*** Opening of Extracted information ***
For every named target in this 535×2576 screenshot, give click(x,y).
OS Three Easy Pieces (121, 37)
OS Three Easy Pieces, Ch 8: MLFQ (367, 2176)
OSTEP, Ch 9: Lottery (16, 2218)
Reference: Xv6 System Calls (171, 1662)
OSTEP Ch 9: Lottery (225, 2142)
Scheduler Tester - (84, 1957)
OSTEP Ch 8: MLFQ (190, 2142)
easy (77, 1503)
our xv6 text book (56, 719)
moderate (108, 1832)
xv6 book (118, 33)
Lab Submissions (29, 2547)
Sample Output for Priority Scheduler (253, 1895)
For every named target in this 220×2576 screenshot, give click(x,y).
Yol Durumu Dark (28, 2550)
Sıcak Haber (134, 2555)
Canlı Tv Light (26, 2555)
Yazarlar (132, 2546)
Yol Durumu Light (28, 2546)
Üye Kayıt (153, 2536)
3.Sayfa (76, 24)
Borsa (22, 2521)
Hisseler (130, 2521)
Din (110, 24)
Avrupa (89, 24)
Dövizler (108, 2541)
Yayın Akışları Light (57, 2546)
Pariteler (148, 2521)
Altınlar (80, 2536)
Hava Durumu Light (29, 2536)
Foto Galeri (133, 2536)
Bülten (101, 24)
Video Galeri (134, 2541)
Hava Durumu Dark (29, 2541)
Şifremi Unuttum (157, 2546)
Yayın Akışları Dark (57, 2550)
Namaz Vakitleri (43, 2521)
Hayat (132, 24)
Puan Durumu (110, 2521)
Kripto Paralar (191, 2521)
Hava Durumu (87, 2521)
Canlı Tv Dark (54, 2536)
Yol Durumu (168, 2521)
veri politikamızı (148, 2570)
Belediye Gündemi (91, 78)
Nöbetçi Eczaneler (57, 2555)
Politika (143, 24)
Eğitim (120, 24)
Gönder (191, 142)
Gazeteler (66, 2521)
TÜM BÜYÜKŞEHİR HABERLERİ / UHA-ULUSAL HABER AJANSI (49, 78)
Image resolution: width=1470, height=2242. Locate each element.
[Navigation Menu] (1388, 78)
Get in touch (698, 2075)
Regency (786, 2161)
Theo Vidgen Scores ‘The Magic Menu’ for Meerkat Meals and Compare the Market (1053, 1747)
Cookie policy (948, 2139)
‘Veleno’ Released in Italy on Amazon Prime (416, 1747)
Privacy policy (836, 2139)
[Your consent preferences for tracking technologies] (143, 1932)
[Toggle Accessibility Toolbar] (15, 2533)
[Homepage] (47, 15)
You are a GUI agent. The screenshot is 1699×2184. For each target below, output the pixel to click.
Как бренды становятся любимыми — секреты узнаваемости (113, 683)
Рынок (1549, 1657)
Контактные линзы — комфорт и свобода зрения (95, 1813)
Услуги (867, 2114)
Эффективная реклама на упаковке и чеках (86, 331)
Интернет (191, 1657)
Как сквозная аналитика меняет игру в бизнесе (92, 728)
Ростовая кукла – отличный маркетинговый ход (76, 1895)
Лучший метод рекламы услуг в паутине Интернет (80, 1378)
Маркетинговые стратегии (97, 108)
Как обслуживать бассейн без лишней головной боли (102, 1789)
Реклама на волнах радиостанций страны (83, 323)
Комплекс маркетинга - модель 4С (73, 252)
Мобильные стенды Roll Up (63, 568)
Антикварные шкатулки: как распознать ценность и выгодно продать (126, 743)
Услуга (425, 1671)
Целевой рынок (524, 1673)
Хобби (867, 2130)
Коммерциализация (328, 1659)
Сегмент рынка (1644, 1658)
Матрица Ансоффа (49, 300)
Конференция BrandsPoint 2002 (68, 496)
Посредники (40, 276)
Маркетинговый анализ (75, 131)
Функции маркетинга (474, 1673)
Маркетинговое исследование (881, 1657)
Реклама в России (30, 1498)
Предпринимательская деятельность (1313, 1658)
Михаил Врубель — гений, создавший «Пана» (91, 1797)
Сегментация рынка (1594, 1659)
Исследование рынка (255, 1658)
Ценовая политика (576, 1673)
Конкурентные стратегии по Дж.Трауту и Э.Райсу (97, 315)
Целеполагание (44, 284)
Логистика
*** Close of Extracted information ***
## Work order:
Using the entries above, give again exactly the lines from the line holding "Gazeteler (66, 2521)" through the line holding "You are a GUI". Include both end lines and nothing else.

## Response to this task:
Gazeteler (66, 2521)
TÜM BÜYÜKŞEHİR HABERLERİ / UHA-ULUSAL HABER AJANSI (49, 78)
Image resolution: width=1470, height=2242. Locate each element.
[Navigation Menu] (1388, 78)
Get in touch (698, 2075)
Regency (786, 2161)
Theo Vidgen Scores ‘The Magic Menu’ for Meerkat Meals and Compare the Market (1053, 1747)
Cookie policy (948, 2139)
‘Veleno’ Released in Italy on Amazon Prime (416, 1747)
Privacy policy (836, 2139)
[Your consent preferences for tracking technologies] (143, 1932)
[Toggle Accessibility Toolbar] (15, 2533)
[Homepage] (47, 15)
You are a GUI agent. The screenshot is 1699×2184. For each target below, output the pixel to click.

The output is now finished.